WORK TO COMPLETE: Each line from the one with "This screenshot has" through the last line below must be written out exactly. Do not copy pictures.

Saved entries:
[Start of Attachment]

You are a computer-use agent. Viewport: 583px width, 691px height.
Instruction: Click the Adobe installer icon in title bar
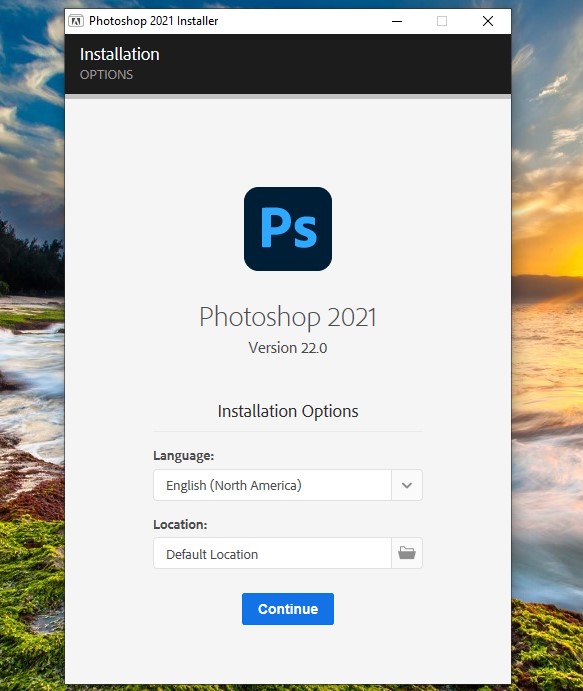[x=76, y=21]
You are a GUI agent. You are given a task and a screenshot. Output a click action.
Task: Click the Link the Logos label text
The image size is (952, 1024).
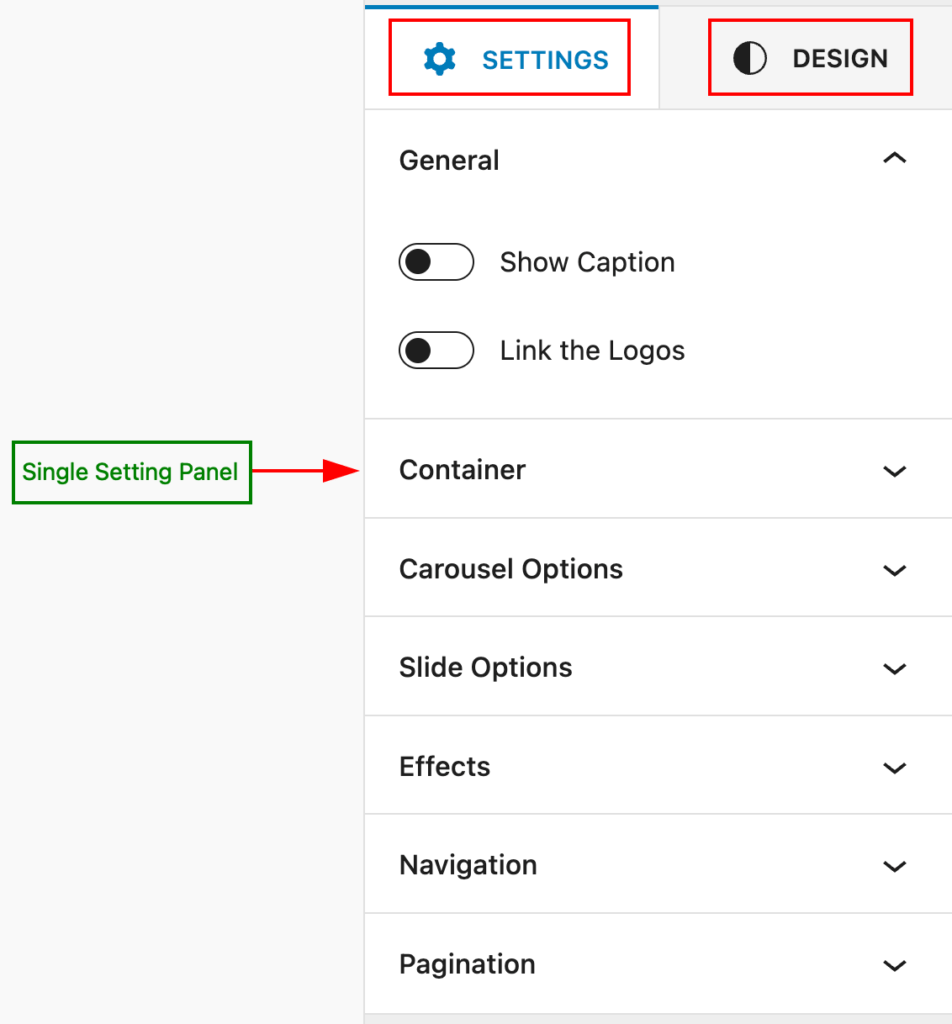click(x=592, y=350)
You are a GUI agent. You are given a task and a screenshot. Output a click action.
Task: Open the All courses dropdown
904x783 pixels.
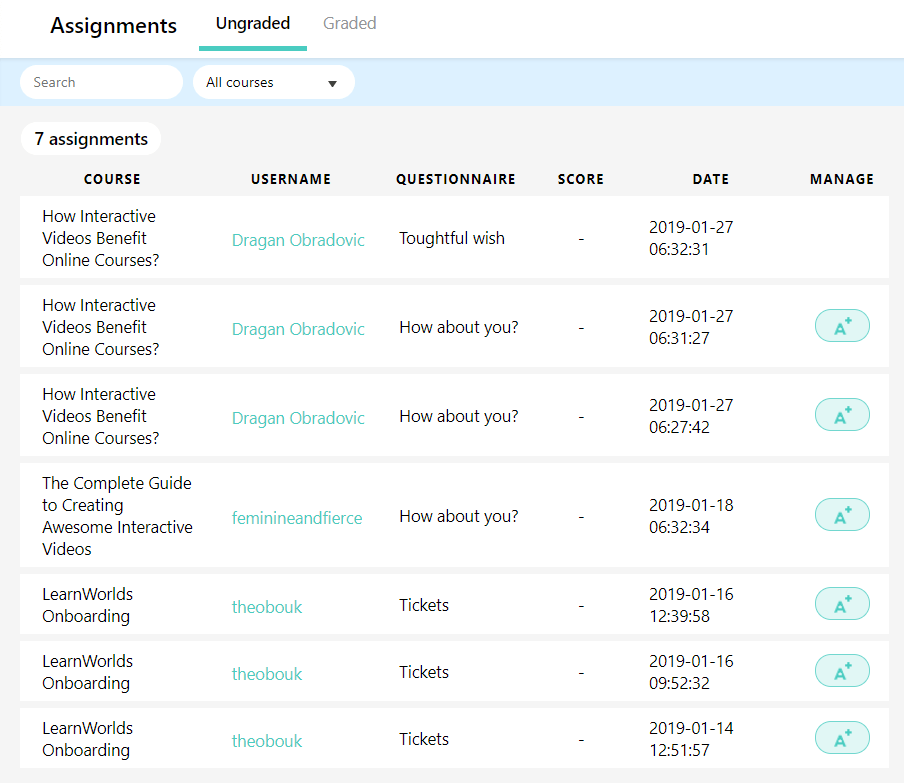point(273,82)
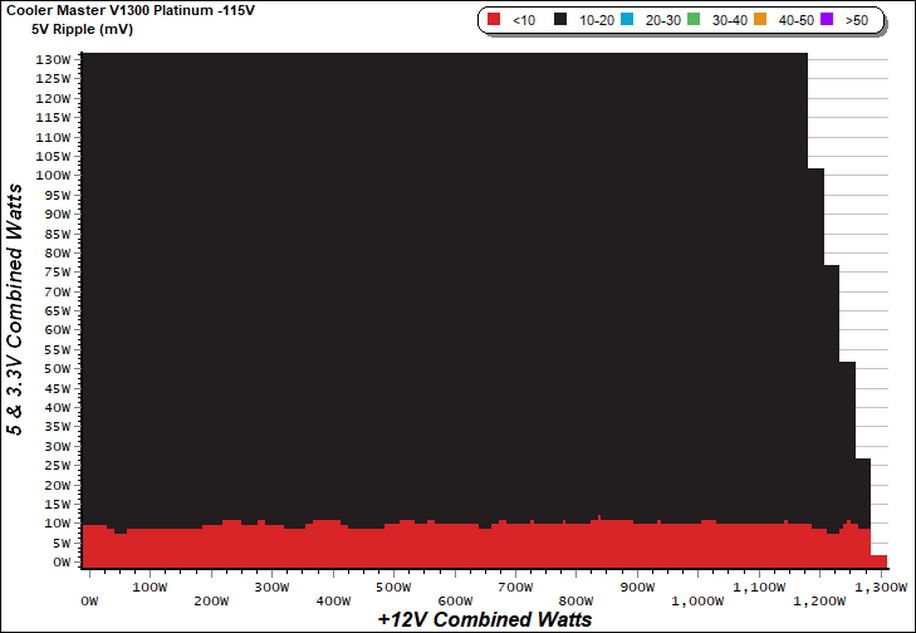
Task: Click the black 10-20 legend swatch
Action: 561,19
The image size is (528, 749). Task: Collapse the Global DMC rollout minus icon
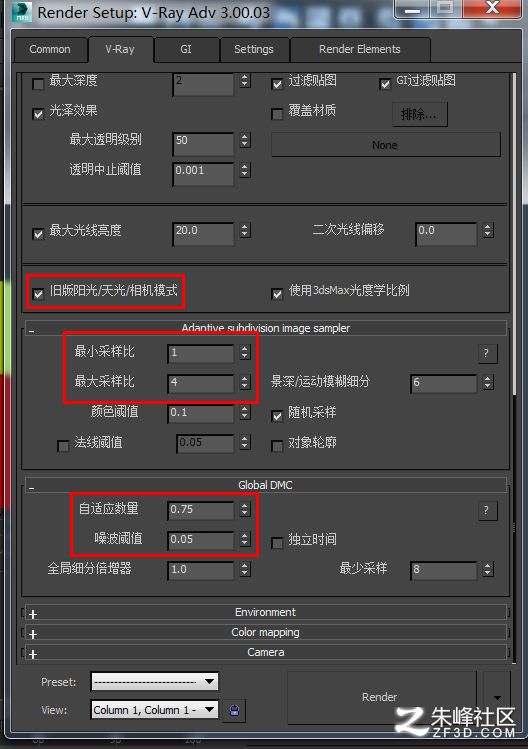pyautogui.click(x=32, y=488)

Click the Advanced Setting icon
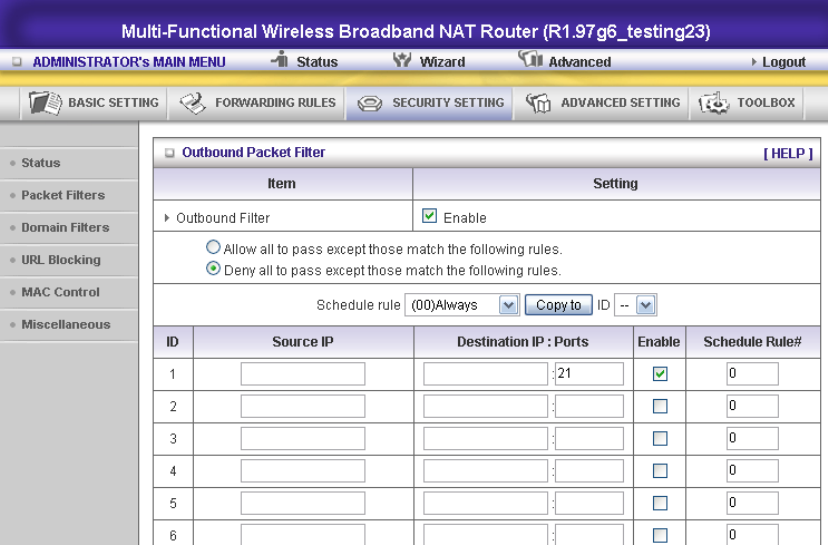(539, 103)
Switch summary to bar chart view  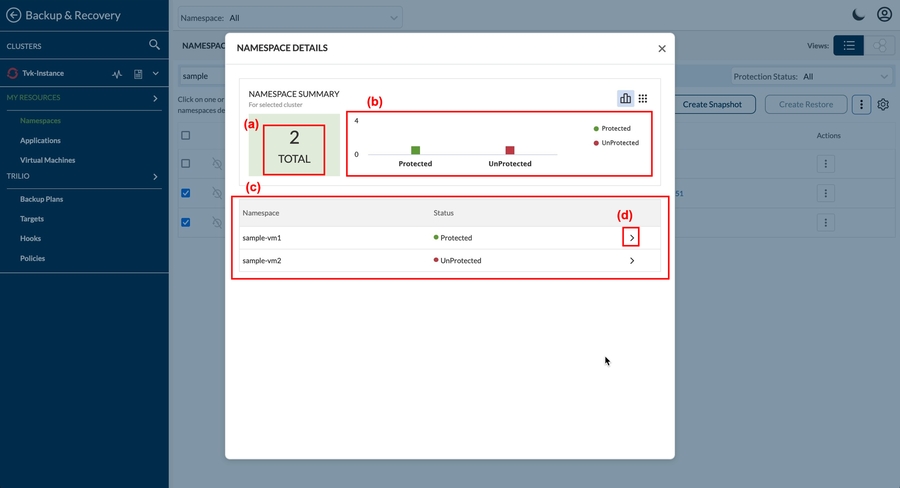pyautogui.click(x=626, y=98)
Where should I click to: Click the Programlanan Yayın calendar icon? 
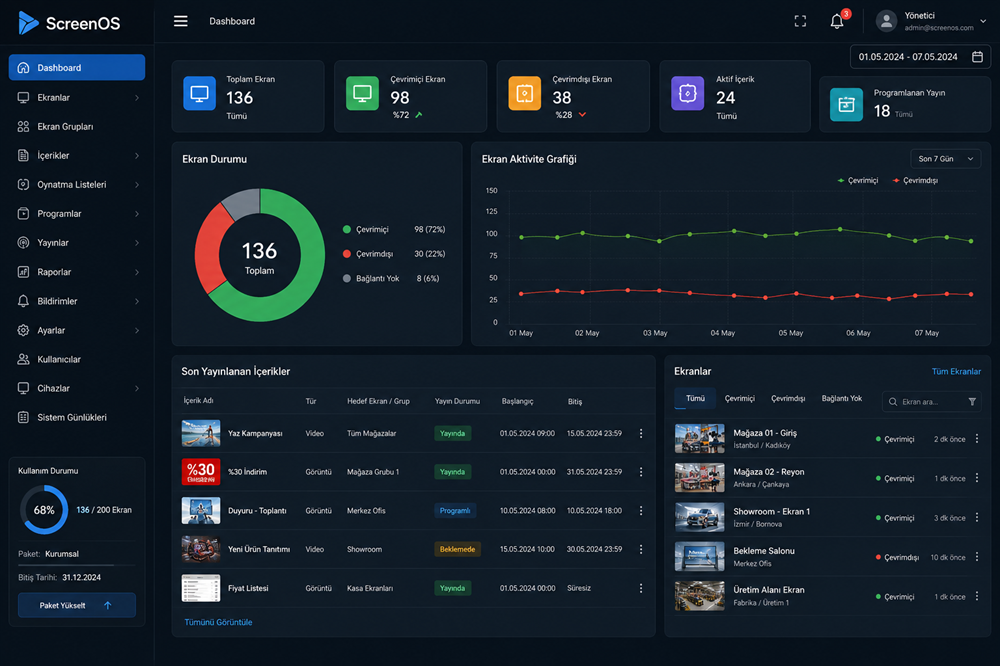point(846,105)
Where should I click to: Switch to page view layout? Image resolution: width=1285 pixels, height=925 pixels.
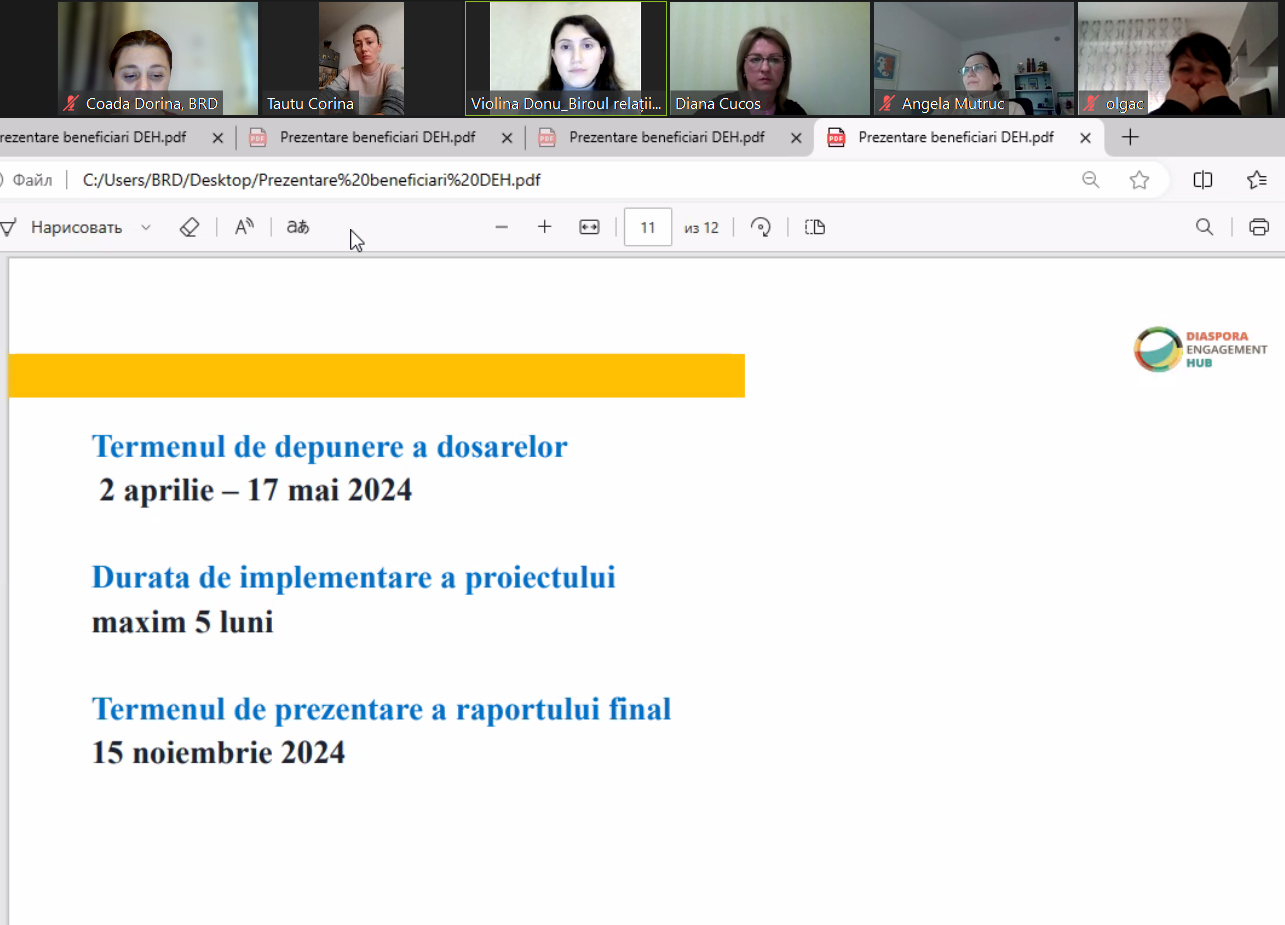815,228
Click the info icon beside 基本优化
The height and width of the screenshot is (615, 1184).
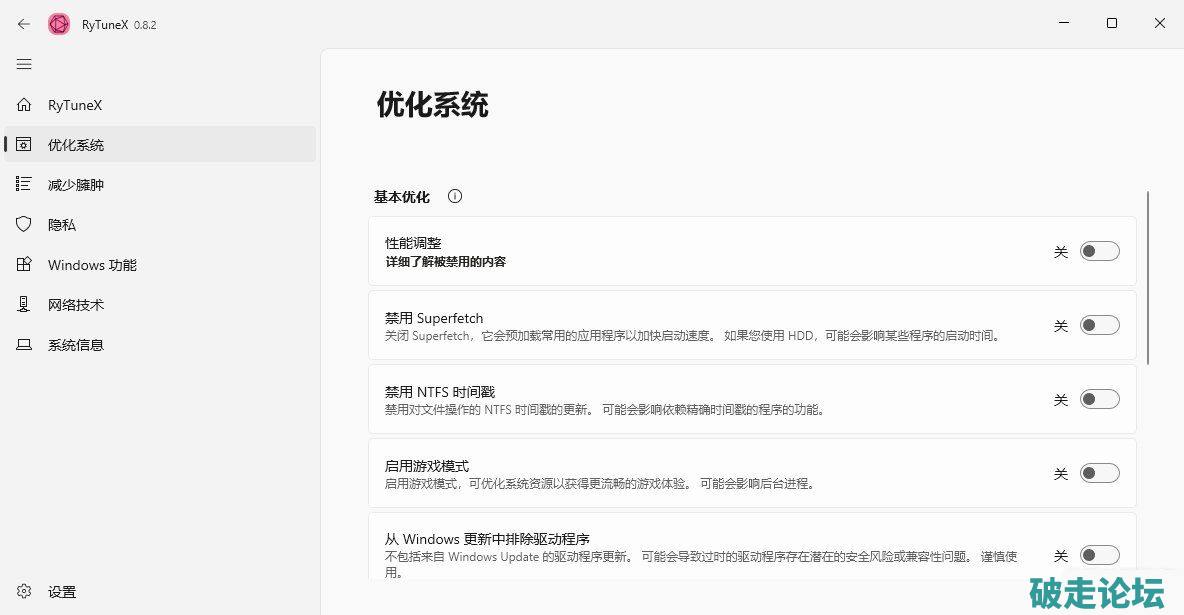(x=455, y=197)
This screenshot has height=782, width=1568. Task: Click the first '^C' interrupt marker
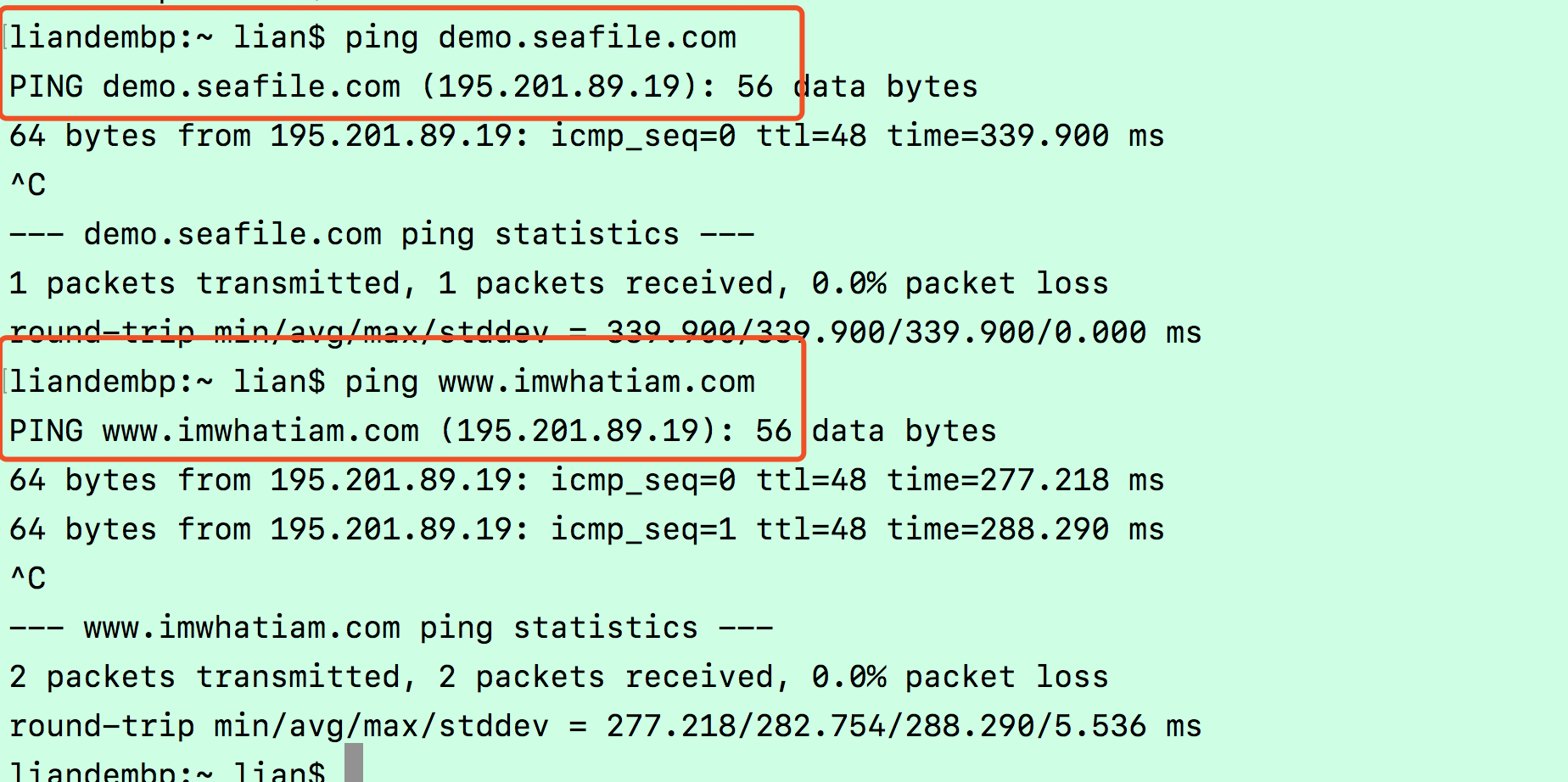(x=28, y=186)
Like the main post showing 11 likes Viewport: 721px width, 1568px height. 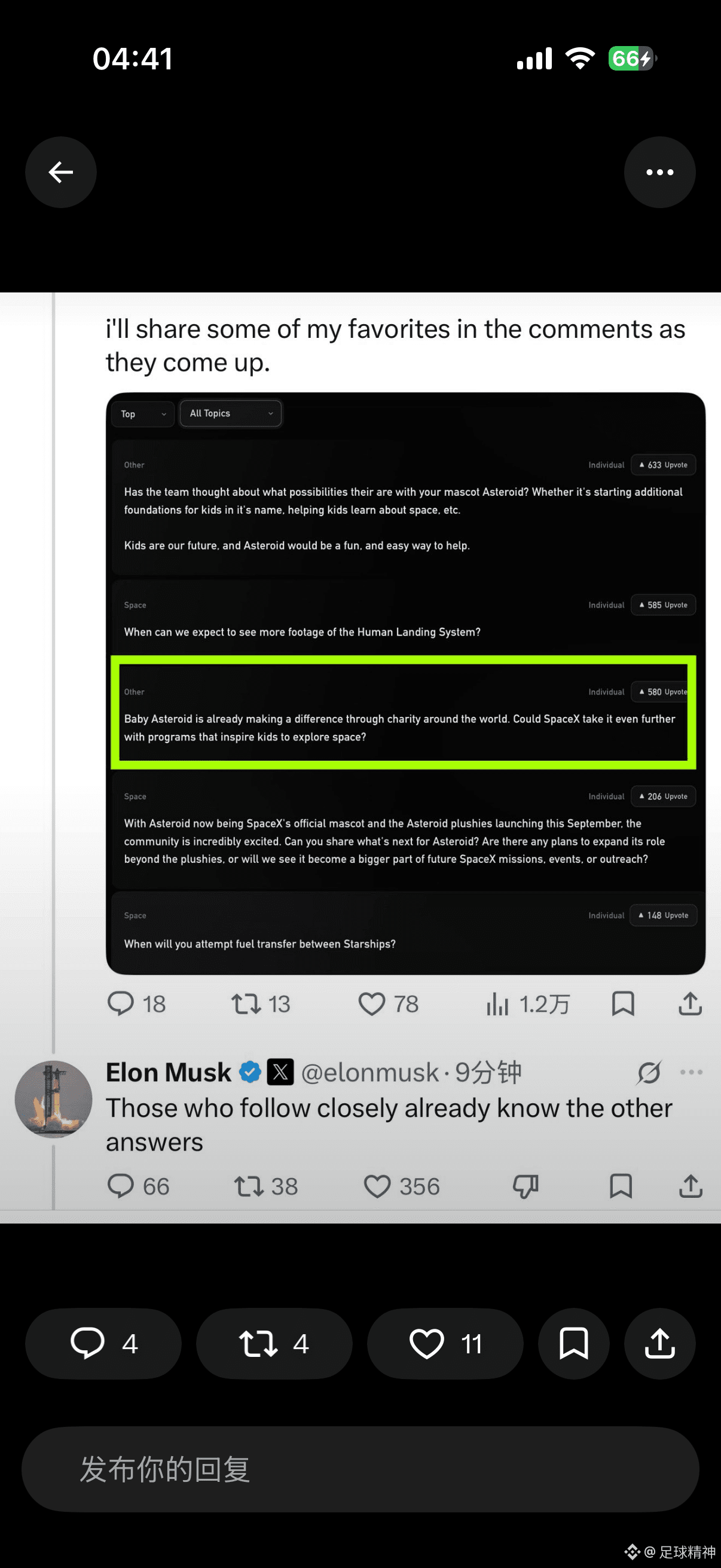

[End of Attachment]

TASK RESPONSE:
This screenshot has height=782, width=1568. Task: Click the first '^C' interrupt marker
(x=28, y=186)
Like the main post showing 11 likes Viewport: 721px width, 1568px height. 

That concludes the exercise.